Hospitals Quietly Drop Vaccine Mandate

A few of the largest hospital systems in the nation have started dropping the COVID-19 vaccine mandate for employees. These healthcare systems’ move emerged in the wake of a federal judge temporarily pausing the Biden administration’s vaccine mandates for healthcare workers, as reported by the Wall Street Journal.

On November 30, a U.S. District Court judge in Louisiana halted the vaccine mandate for various healthcare workers.

Consequently, numerous hospital operators, including Tenet Healthcare and HCA Healthcare, as well as nonprofits such as the Cleveland Clinic and AdventHealth, have dropped the mandates.

After the Biden administration’s sweeping vaccine mandates, numerous hospitals have been unable to retain sufficient staff, including nurses, janitors, and technicians, despite the increase in COVID cases associated with the delta variant.
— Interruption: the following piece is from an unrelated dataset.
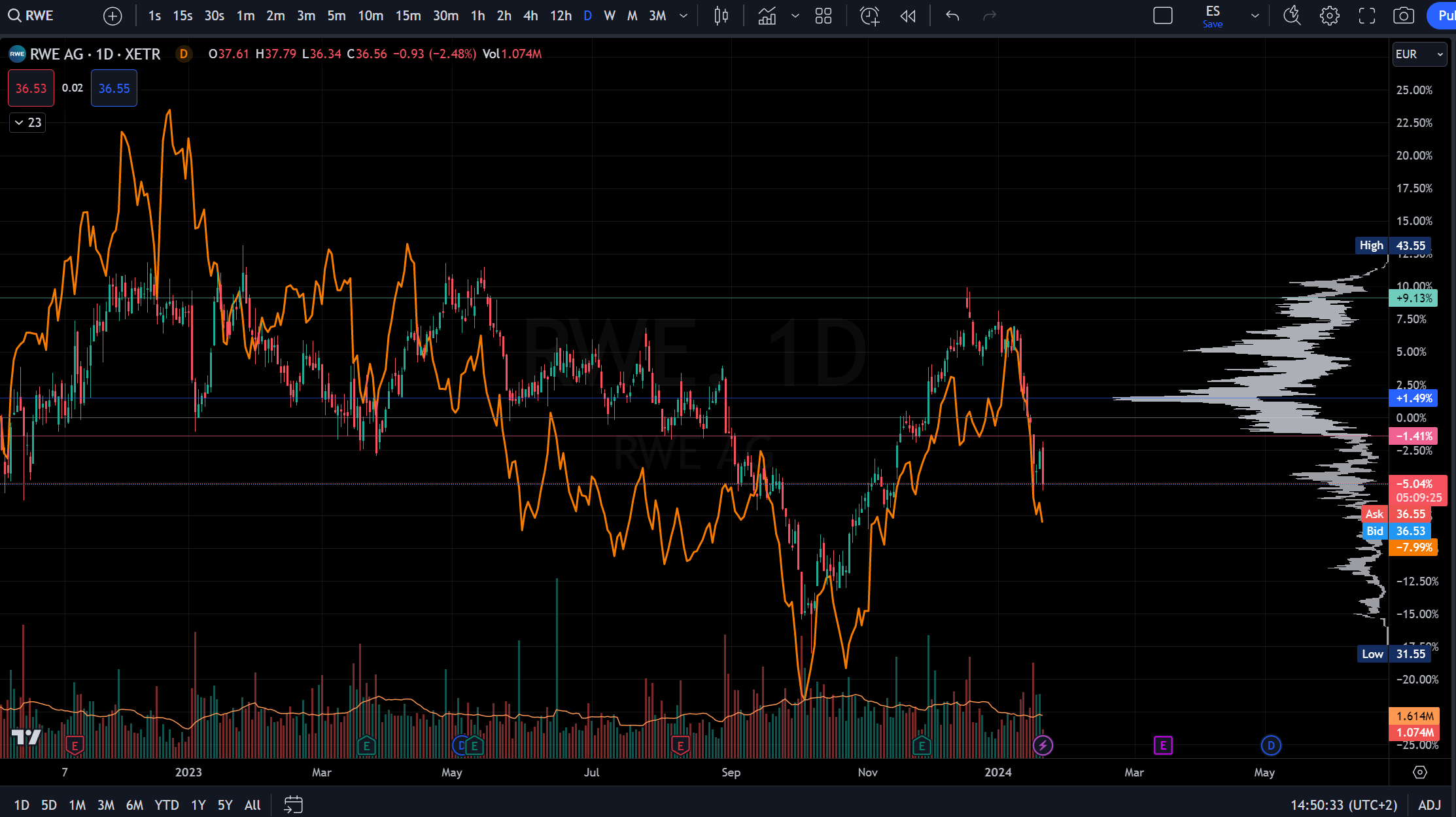Take a chart snapshot
Screen dimensions: 1456x817
[x=1403, y=16]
In addition, the Wall Street Journal also noted that various public health officials, nursing groups, and hospital executives have remarked that vaccine mandates have had a strong impact on lowering the number of available healthcare workers.

According to Wade Symons, who is the head of the consulting firm Mercer’s U.S. regulatory practice, “a mass exodus” occurred, with many healthcare workers “willing to go and shop around.”
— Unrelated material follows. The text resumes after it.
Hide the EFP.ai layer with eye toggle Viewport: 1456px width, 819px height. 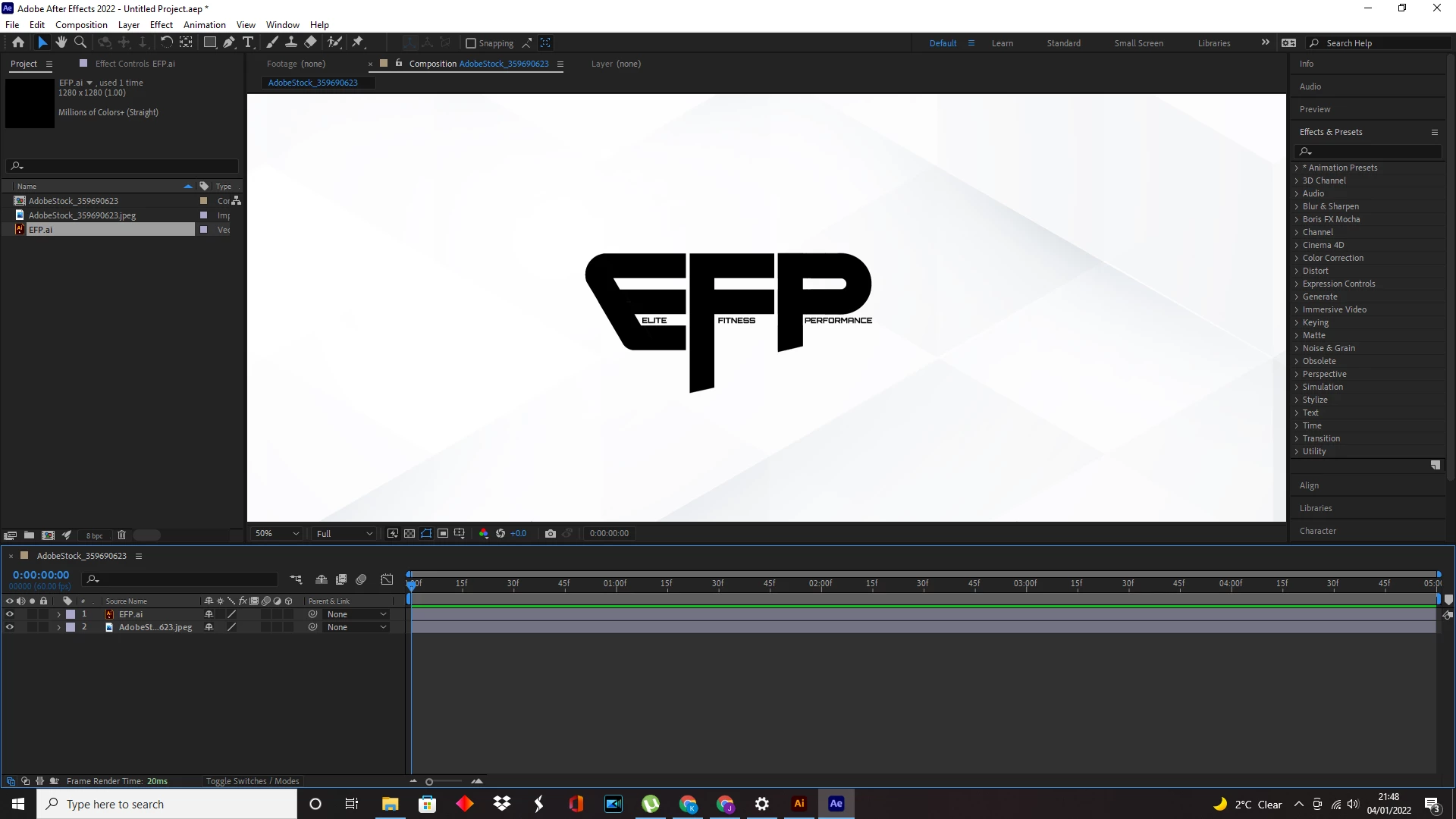(10, 614)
“If you get certain healthcare facilities that don’t require it, those could be a magnet for those people who don’t want the vaccine,” Symons continued, “they’ll probably have an easier time attracting labor.”

Multiple thousands of nurses have either lost their jobs or left the industry in order to avoid the vaccine mandates.

In September, 30 percent of employees at well over 2,000 hospitals nationwide were unvaccinated, per data from the CDC.

“We continue to strongly encourage our colleagues to be vaccinated as a critical step to protect individuals from the virus,” Harlow Sumerford, an HCA spokesman, blared to Wall Street Journal.

Prior to the pandemic, several hospitals had difficulty finding workers due to higher levels of burnout; in addition, nurses often sought higher-paying jobs by taking on short-term contracts in national hot-spot areas.

Currently, of 2,640 hospital facilities, it is estimated that 42 percent of all facilities have a mandate in place, per information released by the American Hospital Association.